2004年01月22日

「風車」-第一四二号(一九九〇年一月)

「風車」-第一四二号(一九九〇年一月)

 一九九〇年代の幕が開いた。日本の原子力産業にとっても、いよいよ先がなくなった。

 そのことは、日本原子力産業会議がまとめた一九八八年度の原子力産業実態調査報告に、はっきりと示されている。たとえば、電気事業の原子力関係支出高の項を見てみよう。同年度の建設費支出高は六千五百六十一億円。五年前には八千三百九十五億円の支出高で、その時には五年後の見込みとして一兆五百六十一億円という数字を挙げていた。達成率は、やっと六割である。

 一方、運転維持費の支出高は、五年前の三千四百五十六億円の倍の七千二百六億円。見込み額の五千百六十五億円の四割増しだ。これを原子力産業の側から見ると、原子炉機器の売上高との関係について、そっくり同じ傾向が窮える。

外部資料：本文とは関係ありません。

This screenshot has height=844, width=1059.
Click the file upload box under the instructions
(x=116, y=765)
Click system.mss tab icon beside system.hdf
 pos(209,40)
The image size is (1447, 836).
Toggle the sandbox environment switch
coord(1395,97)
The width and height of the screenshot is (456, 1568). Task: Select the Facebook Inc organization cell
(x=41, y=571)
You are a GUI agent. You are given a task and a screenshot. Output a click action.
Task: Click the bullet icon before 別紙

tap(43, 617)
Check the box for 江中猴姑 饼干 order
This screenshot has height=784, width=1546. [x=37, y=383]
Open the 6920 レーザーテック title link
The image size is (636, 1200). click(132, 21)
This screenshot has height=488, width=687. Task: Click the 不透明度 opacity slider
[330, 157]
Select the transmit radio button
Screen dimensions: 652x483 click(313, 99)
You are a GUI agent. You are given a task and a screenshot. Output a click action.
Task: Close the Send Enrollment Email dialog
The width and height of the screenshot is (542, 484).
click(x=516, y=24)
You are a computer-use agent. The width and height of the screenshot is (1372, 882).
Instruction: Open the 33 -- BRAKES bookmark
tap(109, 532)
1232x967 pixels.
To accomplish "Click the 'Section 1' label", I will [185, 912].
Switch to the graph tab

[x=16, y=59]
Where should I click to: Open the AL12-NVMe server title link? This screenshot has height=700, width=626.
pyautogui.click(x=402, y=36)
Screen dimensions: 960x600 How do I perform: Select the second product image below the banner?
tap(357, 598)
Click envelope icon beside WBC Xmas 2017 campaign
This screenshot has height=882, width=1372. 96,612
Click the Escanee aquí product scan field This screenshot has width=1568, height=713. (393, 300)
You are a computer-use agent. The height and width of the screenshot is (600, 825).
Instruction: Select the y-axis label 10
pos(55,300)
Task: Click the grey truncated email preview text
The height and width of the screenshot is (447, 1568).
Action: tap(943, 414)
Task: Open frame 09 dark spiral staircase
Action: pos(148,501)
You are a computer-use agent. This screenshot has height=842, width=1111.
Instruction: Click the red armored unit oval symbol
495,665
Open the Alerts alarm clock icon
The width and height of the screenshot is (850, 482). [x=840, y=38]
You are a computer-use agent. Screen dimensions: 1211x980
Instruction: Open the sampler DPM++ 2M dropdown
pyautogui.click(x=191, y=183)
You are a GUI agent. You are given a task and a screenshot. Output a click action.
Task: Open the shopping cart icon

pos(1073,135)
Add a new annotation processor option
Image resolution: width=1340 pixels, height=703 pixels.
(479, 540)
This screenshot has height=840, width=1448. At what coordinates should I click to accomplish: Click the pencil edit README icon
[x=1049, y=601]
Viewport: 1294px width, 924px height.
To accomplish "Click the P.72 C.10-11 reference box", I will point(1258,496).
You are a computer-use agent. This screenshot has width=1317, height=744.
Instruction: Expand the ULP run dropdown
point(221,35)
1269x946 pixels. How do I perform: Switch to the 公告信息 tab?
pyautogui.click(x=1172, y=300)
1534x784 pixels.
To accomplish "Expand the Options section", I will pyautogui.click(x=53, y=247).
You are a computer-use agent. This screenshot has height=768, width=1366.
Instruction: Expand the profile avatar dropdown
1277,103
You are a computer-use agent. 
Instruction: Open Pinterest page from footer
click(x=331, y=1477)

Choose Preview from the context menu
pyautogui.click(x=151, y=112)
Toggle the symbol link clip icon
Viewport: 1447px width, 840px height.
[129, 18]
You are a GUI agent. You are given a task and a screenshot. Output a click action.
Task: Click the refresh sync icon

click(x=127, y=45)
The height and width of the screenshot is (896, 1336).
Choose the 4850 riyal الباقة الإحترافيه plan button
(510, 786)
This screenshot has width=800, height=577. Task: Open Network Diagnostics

 この趨勢は、今後いっそう強まるはずで、現実に、新規の原発の発注予定は、まったくない。そこで原子力産業がどう対応しているかは、従業員数の調査報告を見ればよいだろう。原子炉機器製造部門の縮小とサービス部門の拡大。しかし、それによって活力を維持していけるわけもなく、すでに原子力産業は「安楽死」への態勢に入ったと言えそうだ。